- Given passage
######

The outcome of the SS design process is a model tailored for the specific dataset adopted in the learning procedure, which should, therefore, cover all the working points of the plant. In general, the obtained model is not scalable without an adaptation to other processes. Developing SSs for a similar process requires, therefore, a new design procedure.

As an effort to reduce the computational time required to design an SS for similar processes, model transferability plays a key role. Transfer learning (TL) focuses on storing the knowledge gained while learning a task from a source domain and utilizing it for a different but related problem, defined as the target domain [41]. TL techniques can be divided into three classes: inductive, transductive, and unsupervised transfer learning [42,43]. In the inductive TL, labeled data in the target domain are required to induce a predictive model (here named

f_{T}

) to be used in the target domain. In the transductive TL methods, no labeled data in the target domain are available, while they are available in the source domain. The unsupervised transfer learning focuses on solving unsupervised learning tasks in both the source and the target domains, such as clustering and dimensionality reduction. No labeled data are used. A scheme of the differences among the TL methods is reported in Figure 1.

######

- Data segment
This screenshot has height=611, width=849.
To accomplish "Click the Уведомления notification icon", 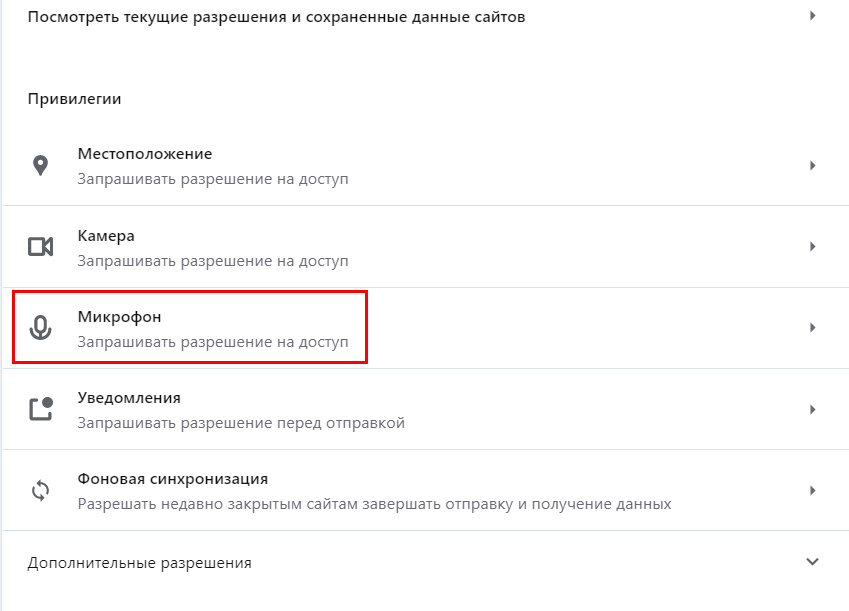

######

- What you have to do
Write the next part of the passage on transfer learning, picking up right after its final sentence. The lines come from a different source than the passage on transfer learning.

- Solved problem
TL methods are widely diffused in applications, such as classification, image processing, and natural language processing, as described in the next section. There actually exist few studies that investigate TL technique applications on industrial processes, both for SS design [44] and fault detection and diagnosis [45,46].

In our work, we focus on inductive transfer learning for SS design, when a limited number of labeled data is available in the target domain. Two different strategies are proposed. The first strategy, called the fine-tuned transferred model (FTTM), consists of performing only a fine-tuning of the network weights of the optimal model designed in the source domain, with the dataset belonging to the target domain. The second strategy, called the transferred hyperparameters model (THM), is based on adopting only the optimal hyperparameters identified in the source domain to train the SS in the target domain, starting from random initial weights. RNN- and LSTM-based SSs are considered and compared in regard to transferability properties. The use of the proposed techniques allows, at the same time, to reduce the time needed to design a SS for a similar process and to cope with the problem of labeled data scarcity.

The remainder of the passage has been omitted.